6) A questão é tão arraigada nos meios forenses, que até mesmo resvala para o lado anedótico, como a história que se conta do causídico atuante na Justiça Militar, que ao Código Penal Militar jamais atribuía esse nome, mas sempre o rebatizava como pergaminho repressivo castrense; ou do extremo a que chegou um representante do Ministério Público, o qual, ao oferecer denúncia por lesões corporais em briga havida durante um jogo de futebol, asseverou ter-se dado o evento durante pugna de ludopédio.
7) Bem no estilo "seria cômico, se não fosse trágico", prestigioso jornal deste Estado, em artigo no qual se pretendia demonstrar que os jovens advogados tentam modernizar o idioma jurídico, noticiou que um deles, para não repetir a expressão Lei das Sociedades Anônimas, não teve dúvidas em chamá-la de diploma do anonimato.
8) A necessidade de um vocabulário preciso e científico se faz evidente até mesmo em determinados dispositivos legais.
9) Veja-se, por exemplo, o que segue: "Nos embargos infringentes e na ação rescisória, devolvidos os autos pelo relator, a secretaria do tribunal expedirá cópias autenticadas do relatório e as distribuirá entre os juízes que compuserem o tribunal competente par o julgamento" (art. 553 do Código de Processo Civil).
10) Sabido é pela praxe que tais cópias serão entregues tão-somente aos que haverão de participar de modo efetivo do julgamento, e não a todos os integrantes do tribunal, o qual, como um todo, não deixa de ser competente para o julgamento.
11) Desse modo, melhor seria dizer turma julgadora em lugar de tribunal.
12) Em verdade, por ser ciência, o Direito tem uma linguagem própria, de modo que querer simplificá-la, com a abolição ou o enfraquecimento de sua terminologia técnica, a pretexto de tornar seu texto acessível ao povo a todo custo – como, aliás, têm pregado até mesmo entidades como a maior associação de magistrados do país – demonstra uma visão distorcida do que seja a realidade científica e se apega a uma atitude que se pode classificar, no mínimo, como demagógica.

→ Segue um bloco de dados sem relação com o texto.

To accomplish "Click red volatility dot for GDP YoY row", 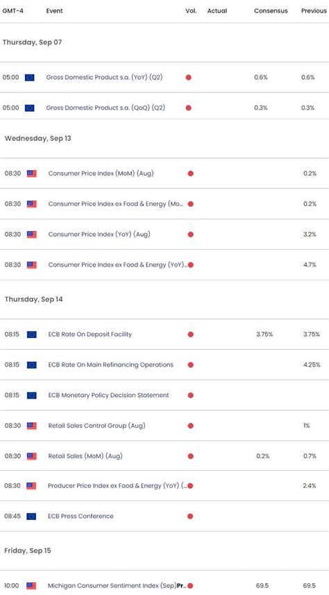I will [x=189, y=77].
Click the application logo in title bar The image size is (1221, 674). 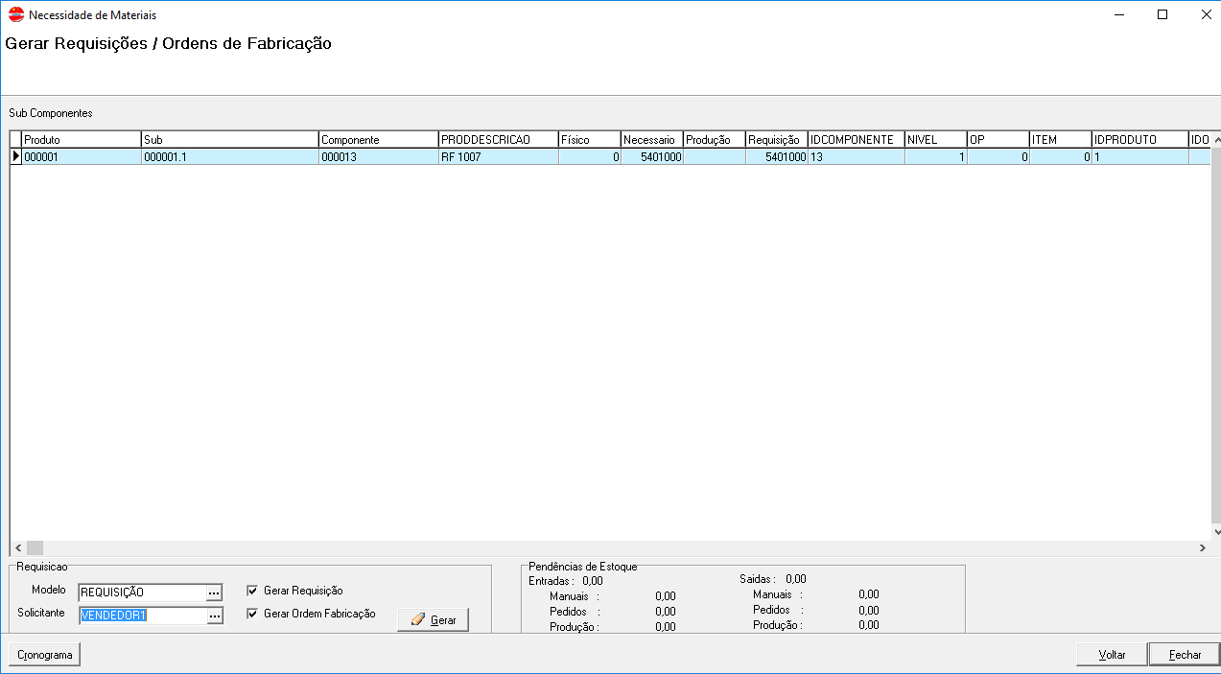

13) Observem-se, em paralelo, os livros, os artigos e os relatos de Medicina ou de Odontologia: ninguém, até hoje, questionou o nível de sua linguagem, nem os termos técnicos envolvidos em sua redação. Além disso, dificilmente o resultado de um exame laboratorial vai ser entendido na totalidade por um paciente. E ninguém jamais pregou que a linguagem dos relatórios de exames laboratoriais deva ser simplificada, para ser entendida pelo leigo.
14) Nesse caso, é fácil dizer a sequência: o médico se incumbirá de dar as explicações necessárias, para que o paciente tenha a exata compreensão e extensão dos termos do resultado escrito. De semelhante modo, uma coisa é o relacionamento do advogado com o texto redigido das sentenças e dos acórdãos. Algo bem diverso é como esse advogado vai explicar ao cliente eventuais tópicos da sentença mais difíceis de compreensão pelo leigo.
15) Isso não quer dizer que não se devam policiar e coibir os excessos da linguagem empregada pelos operadores, a qual, em diversos de seus aspectos, esta sim, afasta a sociedade do Direito, quer como ordenamento, quer como ciência. Nessa esteira, podem-se evitar, sem dúvida, os termos empolados e difíceis, as construções arrevesadas, eventuais citações de outros idiomas que se afigurem desnecessárias, longos períodos que significam rigorosamente nada, extensas digressões que não explicam coisa alguma. Isso, porém, pode ser creditado na conta de um (mau) estilo de redação desenvolvido pelos operadores do Direito, de um jargão fossilizado e de uma miopia de análise, os quais levaram o pessoal do Direito a crer que tais características demonstram uma cultura superior de quem assim fala ou escreve.